____ Dataset excerpts

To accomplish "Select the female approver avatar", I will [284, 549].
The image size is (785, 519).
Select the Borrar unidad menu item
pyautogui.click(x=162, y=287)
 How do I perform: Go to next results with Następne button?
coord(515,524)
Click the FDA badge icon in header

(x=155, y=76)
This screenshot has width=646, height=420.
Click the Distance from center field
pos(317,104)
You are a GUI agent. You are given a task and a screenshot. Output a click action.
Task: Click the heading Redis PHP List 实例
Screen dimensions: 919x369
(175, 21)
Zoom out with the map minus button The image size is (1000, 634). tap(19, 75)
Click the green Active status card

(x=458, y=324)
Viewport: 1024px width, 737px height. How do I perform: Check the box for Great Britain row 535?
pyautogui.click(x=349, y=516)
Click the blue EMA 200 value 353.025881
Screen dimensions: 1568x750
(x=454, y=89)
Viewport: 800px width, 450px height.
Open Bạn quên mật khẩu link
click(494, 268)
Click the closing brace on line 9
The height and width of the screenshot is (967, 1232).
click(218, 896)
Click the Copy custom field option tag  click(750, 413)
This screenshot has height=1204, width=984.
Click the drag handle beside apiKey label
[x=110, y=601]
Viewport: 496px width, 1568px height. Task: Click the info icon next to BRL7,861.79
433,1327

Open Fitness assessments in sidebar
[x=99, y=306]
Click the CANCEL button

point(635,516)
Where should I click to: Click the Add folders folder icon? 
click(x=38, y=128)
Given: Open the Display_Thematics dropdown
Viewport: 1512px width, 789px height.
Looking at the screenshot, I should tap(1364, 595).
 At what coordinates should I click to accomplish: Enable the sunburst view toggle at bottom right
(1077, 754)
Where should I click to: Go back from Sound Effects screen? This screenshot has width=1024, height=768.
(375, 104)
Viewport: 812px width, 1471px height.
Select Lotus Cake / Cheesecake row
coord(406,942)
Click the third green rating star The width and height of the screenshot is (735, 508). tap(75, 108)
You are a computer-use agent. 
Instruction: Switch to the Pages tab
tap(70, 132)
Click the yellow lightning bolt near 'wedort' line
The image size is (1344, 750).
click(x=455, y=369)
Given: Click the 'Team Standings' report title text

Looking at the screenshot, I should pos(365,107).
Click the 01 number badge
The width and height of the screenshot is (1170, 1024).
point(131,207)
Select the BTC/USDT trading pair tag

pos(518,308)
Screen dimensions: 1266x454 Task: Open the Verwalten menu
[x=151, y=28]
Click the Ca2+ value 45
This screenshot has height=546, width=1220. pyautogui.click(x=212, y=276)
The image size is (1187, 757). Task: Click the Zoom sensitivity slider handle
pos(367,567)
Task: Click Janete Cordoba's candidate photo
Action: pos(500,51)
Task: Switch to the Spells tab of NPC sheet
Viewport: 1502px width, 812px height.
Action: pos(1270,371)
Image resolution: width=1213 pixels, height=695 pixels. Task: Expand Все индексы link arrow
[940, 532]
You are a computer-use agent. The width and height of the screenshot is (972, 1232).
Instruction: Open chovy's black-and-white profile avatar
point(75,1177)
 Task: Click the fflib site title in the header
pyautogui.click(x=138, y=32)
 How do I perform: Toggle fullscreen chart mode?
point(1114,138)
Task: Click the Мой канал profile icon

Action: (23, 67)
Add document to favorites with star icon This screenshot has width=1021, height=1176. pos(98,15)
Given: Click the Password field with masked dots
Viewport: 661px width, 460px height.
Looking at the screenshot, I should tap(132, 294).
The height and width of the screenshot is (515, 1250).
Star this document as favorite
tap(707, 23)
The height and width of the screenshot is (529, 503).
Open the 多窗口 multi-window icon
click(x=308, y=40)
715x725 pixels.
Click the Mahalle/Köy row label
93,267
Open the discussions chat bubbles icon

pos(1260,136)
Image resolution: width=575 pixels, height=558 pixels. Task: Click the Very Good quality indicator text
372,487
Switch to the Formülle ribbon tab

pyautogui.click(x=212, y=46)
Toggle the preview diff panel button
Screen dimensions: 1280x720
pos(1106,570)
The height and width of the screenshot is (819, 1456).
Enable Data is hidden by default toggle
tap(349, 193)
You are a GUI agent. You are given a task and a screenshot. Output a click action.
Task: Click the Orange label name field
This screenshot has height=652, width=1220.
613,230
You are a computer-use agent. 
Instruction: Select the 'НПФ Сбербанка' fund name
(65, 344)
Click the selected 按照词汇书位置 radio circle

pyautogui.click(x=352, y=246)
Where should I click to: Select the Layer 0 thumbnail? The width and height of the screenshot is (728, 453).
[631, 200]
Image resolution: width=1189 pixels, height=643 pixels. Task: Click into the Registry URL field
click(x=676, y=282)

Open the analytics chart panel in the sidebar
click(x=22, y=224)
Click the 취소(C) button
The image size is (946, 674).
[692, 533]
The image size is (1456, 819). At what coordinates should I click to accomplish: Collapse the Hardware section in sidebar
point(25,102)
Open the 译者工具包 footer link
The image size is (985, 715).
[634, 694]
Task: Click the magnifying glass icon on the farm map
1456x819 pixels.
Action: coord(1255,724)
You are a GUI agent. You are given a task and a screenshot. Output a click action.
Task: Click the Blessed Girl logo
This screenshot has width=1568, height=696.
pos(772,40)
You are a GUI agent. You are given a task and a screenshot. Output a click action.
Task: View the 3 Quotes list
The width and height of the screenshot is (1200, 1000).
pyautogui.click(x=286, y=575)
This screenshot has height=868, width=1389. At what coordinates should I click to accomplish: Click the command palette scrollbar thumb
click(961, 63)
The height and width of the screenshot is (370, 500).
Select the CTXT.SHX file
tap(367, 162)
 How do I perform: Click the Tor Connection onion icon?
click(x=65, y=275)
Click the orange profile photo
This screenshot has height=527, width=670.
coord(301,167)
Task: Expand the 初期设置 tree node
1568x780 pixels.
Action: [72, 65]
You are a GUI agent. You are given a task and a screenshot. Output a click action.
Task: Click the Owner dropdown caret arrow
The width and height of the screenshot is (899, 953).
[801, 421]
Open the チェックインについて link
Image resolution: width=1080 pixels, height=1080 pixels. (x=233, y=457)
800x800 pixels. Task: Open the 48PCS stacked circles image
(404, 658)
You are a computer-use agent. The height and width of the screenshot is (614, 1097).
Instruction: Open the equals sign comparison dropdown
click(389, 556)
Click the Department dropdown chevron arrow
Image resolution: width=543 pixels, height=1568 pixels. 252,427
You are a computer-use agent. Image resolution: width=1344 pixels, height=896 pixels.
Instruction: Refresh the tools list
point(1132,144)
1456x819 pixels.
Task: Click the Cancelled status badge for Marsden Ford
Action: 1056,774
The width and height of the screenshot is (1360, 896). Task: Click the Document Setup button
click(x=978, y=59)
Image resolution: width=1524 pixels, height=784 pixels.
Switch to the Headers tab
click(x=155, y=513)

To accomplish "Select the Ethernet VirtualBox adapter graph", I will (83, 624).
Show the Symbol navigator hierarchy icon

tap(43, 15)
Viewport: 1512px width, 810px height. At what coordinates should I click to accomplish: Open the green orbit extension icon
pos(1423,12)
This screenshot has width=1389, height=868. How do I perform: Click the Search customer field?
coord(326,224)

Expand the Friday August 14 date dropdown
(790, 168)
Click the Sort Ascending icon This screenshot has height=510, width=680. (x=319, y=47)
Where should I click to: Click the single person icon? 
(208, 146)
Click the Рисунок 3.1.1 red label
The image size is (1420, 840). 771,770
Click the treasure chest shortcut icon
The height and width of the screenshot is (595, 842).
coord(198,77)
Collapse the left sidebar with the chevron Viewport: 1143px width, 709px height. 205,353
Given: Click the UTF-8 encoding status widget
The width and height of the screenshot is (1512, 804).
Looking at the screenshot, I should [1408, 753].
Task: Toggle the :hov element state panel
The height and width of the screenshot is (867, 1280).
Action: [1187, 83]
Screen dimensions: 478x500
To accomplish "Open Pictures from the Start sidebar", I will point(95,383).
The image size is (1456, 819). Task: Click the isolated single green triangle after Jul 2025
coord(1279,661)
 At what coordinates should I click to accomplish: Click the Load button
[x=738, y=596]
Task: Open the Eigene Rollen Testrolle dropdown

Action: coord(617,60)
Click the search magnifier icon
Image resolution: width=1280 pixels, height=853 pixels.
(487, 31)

________

» **What the task requires**
Pull out each line of the material above that contains the string "handle". Matching is case-sensitive.

» **Solution**
Click the drag handle beside apiKey label
The image size is (1187, 757). Task: Click the Zoom sensitivity slider handle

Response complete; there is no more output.